Clojure collections and the most common types of keys used in associative collections are also functions with the semantics of get
or nth
(as appropriate for the concrete type of collection involved).
Two characteristics shared by all of Clojure's data structures: they are immutable, and they are persistent.
To achieve persistence without sacrificing performance, Clojure's data structures implement structural sharing. That is, they never perform deep copies to satisfy an operation; rather, only the portions of the data structure affected by a change are swapped out, while references are retained to those parts that are uninvolved.
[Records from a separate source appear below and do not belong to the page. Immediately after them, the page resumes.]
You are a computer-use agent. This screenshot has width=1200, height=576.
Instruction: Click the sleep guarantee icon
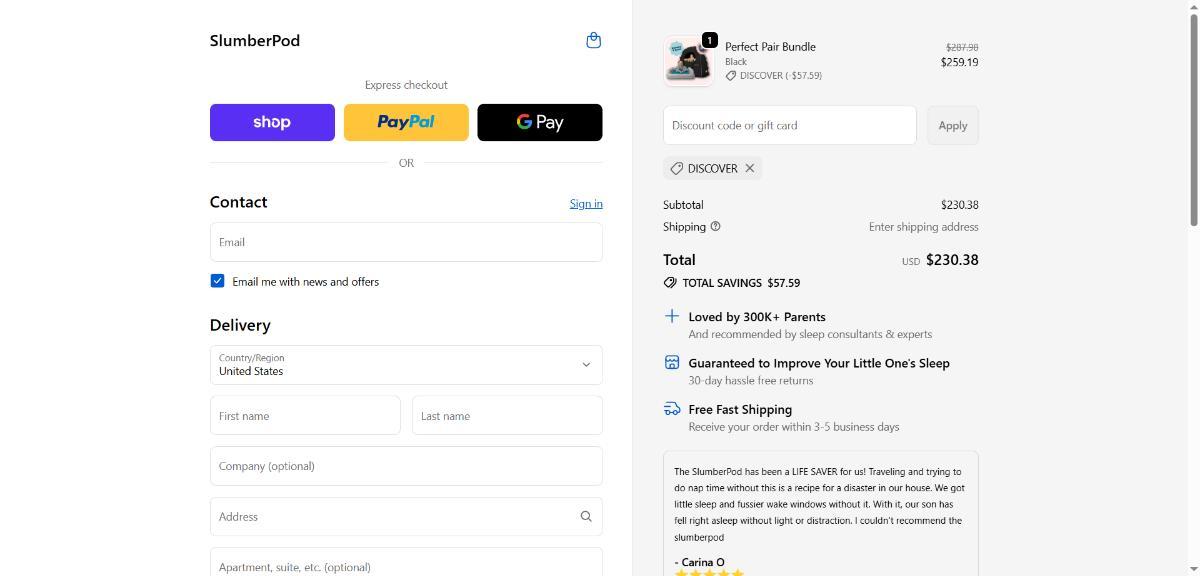(x=672, y=362)
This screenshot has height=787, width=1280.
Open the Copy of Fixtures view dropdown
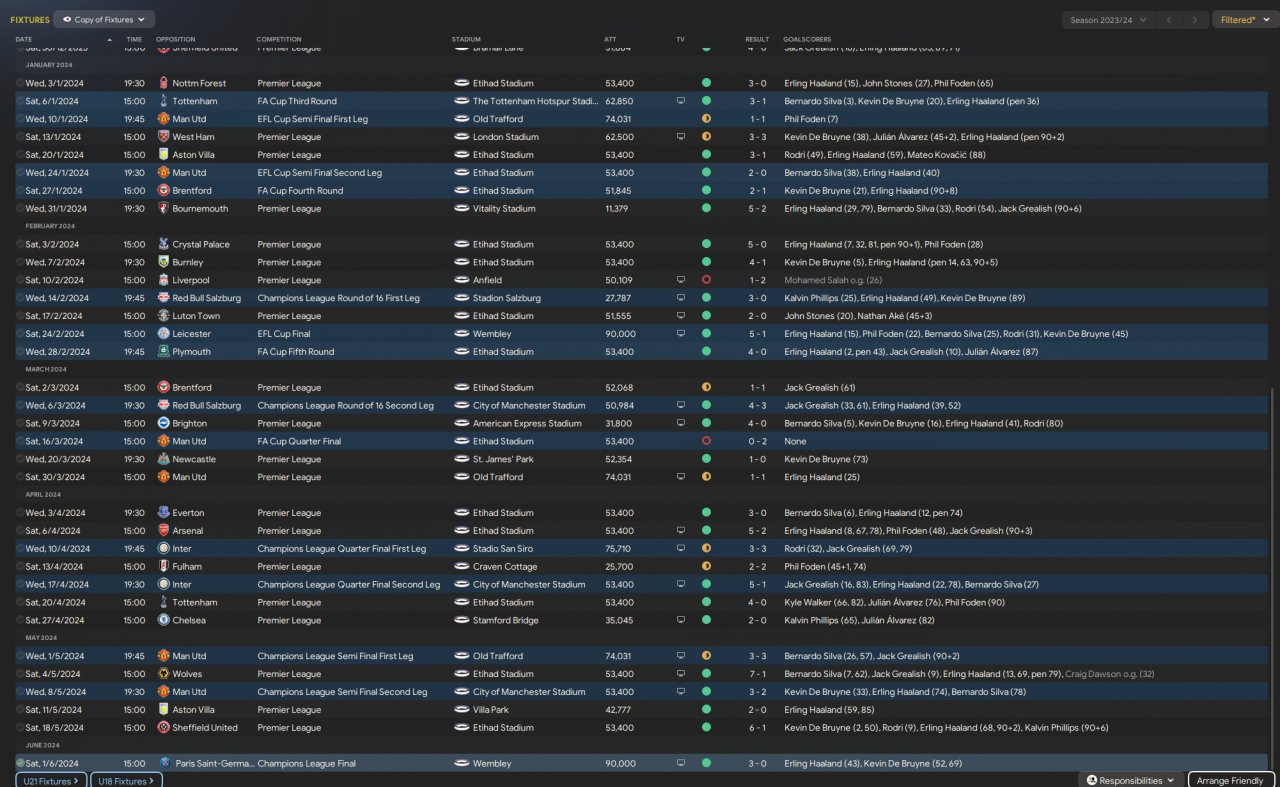(x=103, y=19)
Transient collections are the dual to those that are persistent: while persistent collections make guarantees about the integrity of prior revisions of a value, transient collections do not. After modification, any reference to an old revision of a transient collection cannot be relied upon; it may be valid, it may be the new value, or it may be garbage. In stark contrast to nearly everything else in Clojure, transient collections are mutable:
(def x (transient []))
(def y (conj! x 1)) ; conj! is the transient analog to conj
(count y)
;= 1
(count x)
;= 1
All transient functions end with an exclamation mark to denote their invalidating behavior with regard to the collection passed as their first argument. Once you use any of these functions on a transient collection, that collection should never be touched again – even for read-only purposes.
Because transients are solely an optimization, they should be used with discretion and strictly locally, usually local to a single function.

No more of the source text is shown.